- **How to complete this task**
Start at the line with "Viewport: 1012px width, 671px height." in the records below, stop at the line with "Viewport: 1080px width, 525px height.", and return every line in that span exactly, the two end lines included.

---------- Input data

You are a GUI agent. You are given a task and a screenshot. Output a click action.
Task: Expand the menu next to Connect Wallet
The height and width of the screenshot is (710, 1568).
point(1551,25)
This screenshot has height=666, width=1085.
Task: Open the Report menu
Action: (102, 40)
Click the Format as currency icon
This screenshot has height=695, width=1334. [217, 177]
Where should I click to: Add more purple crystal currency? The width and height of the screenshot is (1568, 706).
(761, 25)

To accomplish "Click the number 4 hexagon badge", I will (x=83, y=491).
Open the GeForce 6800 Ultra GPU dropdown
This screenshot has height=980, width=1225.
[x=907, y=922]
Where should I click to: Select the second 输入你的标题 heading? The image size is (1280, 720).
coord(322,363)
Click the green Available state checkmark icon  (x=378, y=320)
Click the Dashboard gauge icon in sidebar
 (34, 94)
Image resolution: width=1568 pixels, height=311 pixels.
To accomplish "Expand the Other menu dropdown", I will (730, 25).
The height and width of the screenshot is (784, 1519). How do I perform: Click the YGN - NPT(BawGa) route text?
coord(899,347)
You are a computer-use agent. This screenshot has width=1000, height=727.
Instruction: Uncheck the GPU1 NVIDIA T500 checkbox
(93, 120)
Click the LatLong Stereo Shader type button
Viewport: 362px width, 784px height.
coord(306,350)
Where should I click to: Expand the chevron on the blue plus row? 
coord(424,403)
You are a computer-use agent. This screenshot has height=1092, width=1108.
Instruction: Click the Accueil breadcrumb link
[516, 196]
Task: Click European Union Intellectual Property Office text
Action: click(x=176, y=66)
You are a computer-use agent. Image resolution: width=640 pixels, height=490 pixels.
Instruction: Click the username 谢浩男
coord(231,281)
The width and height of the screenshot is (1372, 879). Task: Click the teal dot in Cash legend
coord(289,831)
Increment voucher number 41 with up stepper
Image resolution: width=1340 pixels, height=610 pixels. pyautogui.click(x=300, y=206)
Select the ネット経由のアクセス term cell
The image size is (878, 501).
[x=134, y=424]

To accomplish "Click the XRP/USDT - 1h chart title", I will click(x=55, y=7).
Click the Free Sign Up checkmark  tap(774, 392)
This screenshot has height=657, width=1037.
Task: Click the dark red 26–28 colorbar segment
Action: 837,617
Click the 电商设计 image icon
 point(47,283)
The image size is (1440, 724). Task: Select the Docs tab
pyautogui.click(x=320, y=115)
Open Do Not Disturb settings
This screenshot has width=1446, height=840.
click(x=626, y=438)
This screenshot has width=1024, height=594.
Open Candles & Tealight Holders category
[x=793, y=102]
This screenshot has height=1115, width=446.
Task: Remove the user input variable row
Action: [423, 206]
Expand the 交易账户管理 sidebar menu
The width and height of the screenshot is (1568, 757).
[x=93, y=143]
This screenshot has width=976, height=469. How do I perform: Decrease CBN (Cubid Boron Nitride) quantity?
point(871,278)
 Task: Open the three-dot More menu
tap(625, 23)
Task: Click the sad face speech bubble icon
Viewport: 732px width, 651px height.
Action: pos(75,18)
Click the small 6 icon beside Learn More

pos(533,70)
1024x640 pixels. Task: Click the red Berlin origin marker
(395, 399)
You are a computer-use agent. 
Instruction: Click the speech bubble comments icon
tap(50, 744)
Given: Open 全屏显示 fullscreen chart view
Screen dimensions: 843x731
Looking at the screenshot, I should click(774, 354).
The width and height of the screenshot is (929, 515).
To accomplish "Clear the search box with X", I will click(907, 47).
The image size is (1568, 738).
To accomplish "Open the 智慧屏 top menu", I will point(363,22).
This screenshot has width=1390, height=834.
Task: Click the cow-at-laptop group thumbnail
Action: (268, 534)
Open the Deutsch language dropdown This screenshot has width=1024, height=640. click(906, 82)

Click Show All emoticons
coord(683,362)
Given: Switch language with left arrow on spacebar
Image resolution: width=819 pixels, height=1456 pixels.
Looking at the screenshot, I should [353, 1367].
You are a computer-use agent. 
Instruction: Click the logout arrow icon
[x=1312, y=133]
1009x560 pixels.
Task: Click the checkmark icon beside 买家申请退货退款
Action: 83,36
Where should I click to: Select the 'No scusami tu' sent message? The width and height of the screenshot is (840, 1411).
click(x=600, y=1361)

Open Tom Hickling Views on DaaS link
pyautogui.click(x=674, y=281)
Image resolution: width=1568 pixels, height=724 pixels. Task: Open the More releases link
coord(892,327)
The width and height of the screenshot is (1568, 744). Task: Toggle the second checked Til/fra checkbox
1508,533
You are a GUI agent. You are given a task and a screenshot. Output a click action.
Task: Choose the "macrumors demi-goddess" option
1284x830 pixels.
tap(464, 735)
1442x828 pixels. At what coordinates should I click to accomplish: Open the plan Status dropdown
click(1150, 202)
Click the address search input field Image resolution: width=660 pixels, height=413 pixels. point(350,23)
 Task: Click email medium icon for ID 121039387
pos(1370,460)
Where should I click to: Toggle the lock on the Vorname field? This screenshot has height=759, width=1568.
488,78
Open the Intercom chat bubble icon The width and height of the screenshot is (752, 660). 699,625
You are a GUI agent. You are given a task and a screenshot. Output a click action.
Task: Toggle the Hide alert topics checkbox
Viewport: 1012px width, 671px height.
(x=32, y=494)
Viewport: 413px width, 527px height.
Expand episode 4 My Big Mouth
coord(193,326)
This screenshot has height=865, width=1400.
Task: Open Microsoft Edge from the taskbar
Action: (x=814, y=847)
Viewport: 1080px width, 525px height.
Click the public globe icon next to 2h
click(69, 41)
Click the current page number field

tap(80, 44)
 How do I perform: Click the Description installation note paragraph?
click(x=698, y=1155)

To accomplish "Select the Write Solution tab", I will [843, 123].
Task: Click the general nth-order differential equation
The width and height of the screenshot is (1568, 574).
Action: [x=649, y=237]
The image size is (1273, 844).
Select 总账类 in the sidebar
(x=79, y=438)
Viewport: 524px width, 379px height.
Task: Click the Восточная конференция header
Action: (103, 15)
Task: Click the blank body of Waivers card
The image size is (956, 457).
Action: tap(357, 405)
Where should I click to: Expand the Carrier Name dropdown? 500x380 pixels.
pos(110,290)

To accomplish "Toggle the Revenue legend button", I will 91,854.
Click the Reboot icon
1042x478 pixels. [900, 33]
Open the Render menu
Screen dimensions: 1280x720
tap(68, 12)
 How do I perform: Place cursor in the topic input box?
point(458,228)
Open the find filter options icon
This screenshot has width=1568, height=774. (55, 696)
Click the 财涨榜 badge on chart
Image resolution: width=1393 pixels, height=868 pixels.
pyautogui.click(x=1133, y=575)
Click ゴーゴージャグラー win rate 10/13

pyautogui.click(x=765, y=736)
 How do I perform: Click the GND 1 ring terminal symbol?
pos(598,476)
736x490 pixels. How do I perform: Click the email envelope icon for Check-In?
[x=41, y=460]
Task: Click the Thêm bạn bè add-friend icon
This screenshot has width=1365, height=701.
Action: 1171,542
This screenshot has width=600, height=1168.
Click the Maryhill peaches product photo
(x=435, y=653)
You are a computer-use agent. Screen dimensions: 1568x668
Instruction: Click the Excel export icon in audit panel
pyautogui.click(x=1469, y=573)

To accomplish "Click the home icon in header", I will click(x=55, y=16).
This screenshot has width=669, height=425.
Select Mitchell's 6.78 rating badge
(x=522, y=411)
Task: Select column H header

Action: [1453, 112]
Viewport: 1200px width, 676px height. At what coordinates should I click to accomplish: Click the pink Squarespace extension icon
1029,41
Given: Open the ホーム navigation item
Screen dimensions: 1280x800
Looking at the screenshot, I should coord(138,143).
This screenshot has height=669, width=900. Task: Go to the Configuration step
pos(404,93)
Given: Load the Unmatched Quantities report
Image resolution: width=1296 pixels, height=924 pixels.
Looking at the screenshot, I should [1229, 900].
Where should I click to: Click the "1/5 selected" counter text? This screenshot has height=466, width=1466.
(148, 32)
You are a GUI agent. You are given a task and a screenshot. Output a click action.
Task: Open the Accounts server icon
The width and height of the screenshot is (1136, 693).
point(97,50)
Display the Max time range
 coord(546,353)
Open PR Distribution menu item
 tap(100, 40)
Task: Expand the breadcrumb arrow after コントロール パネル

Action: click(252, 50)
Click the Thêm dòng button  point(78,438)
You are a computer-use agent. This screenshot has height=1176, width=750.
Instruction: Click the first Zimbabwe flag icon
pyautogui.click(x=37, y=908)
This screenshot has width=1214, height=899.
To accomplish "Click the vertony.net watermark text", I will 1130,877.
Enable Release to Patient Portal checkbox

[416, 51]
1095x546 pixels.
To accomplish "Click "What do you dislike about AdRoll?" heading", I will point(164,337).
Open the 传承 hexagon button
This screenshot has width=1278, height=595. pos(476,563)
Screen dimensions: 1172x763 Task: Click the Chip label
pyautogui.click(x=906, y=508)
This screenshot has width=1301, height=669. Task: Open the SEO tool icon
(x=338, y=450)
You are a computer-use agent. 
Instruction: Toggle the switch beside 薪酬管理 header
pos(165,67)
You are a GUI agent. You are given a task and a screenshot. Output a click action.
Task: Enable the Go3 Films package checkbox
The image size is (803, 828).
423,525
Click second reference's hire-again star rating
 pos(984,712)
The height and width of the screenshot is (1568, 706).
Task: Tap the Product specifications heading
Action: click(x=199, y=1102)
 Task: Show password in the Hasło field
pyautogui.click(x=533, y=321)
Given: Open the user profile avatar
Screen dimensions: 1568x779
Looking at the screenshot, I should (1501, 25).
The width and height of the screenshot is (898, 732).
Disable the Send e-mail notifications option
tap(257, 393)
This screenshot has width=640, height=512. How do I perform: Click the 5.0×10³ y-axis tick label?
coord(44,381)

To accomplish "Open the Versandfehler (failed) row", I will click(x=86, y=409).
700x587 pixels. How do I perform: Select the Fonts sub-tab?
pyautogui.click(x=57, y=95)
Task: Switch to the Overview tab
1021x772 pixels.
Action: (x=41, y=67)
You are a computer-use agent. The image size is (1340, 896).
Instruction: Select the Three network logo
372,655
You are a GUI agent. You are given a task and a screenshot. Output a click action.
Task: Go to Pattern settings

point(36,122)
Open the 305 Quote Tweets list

--------------------

- **Exercise solution**
Viewport: 1012px width, 671px height.
(x=32, y=494)
Viewport: 413px width, 527px height.
Expand episode 4 My Big Mouth
coord(193,326)
This screenshot has height=865, width=1400.
Task: Open Microsoft Edge from the taskbar
Action: (x=814, y=847)
Viewport: 1080px width, 525px height.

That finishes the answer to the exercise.